*Source text*
_ _ _ _
# Super Saver Hedgie Style!!



## MeyMey (Apr 28, 2015)

Hey everyone!

I hope this post can be helpful to at least a few of you, mostly geared towards people who are in the process of gathering materials or who are wanting to change things up without spending a ton of money!
I'm sure we all have have GoodWills, Salvation Army or local Thrift Shops around town! These are all great places to check out for pet supplies!! Believe it or not a lot of people are to lazy to sell their used pet supplies online or at a yard sales, so they give them to stores that will sell them. Stopping by on your way home from work or after your classes get out and just taking a quick look once or twice a week can save you a lot of $$. These stores sell the items at discounts 50-90% off! I have gotten dogs toys made by KONG that are usually $20-$30 in pet stores for just a few bucks! (I have a huge dog) Not to mention hedgies love cat toys and small balls that you can find usually prices under a dollar!! I love to keep my pets spoiled but I am also a college student and this is how I avoid my pets getting bored and keep my wallet full!
_ _ _ _
*Listing*
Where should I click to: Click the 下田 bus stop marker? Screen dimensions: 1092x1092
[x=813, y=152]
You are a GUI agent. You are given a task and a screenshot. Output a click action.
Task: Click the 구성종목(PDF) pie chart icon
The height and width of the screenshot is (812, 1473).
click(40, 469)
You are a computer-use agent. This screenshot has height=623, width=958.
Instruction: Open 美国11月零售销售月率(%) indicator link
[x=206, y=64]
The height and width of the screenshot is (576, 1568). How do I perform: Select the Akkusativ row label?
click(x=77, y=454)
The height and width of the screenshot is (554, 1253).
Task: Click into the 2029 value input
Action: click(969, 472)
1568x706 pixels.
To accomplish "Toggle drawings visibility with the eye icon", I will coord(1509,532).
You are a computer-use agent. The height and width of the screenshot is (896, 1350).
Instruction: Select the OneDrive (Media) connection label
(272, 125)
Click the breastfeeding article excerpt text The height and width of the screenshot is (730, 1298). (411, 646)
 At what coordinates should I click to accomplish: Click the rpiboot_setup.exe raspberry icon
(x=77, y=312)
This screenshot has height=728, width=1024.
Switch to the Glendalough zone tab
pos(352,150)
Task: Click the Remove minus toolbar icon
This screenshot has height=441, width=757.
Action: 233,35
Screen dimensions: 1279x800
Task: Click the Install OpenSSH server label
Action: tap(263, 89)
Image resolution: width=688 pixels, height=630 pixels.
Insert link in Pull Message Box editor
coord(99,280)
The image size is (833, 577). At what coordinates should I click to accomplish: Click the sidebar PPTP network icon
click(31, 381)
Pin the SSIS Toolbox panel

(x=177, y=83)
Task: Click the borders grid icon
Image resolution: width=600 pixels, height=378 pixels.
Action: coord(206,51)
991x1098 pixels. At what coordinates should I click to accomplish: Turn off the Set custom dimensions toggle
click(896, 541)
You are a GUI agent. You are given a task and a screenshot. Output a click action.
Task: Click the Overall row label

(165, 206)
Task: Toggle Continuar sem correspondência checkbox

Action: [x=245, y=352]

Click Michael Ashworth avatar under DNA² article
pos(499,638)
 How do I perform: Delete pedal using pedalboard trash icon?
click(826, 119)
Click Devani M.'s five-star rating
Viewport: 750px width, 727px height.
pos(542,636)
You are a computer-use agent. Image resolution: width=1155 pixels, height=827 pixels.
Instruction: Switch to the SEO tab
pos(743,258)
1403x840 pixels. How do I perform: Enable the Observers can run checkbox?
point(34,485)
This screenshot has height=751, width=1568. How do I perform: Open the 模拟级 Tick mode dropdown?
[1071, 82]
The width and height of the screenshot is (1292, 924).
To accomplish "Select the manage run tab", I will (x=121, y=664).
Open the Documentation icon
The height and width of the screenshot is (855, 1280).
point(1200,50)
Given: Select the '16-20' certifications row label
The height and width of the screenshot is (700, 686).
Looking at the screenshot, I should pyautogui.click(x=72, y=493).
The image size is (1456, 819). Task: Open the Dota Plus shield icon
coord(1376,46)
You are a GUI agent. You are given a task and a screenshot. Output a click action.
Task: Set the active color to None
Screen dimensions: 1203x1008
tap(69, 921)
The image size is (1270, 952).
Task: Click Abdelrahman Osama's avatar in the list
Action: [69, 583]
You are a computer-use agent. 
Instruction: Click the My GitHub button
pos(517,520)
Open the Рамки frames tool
_ _ _ _
*Required actions*
[a] In the forum post about thrift shops, what discount range do the stores offer on the goods they sell?
[b] Translate this sentence from the forum post about thrift shops into Spanish: "These are all great places to check out for pet supplies!!"

*The results*
[a] 50-90% off

[b] ¡¡Todos estos son lugares excelentes para buscar artículos para mascotas!!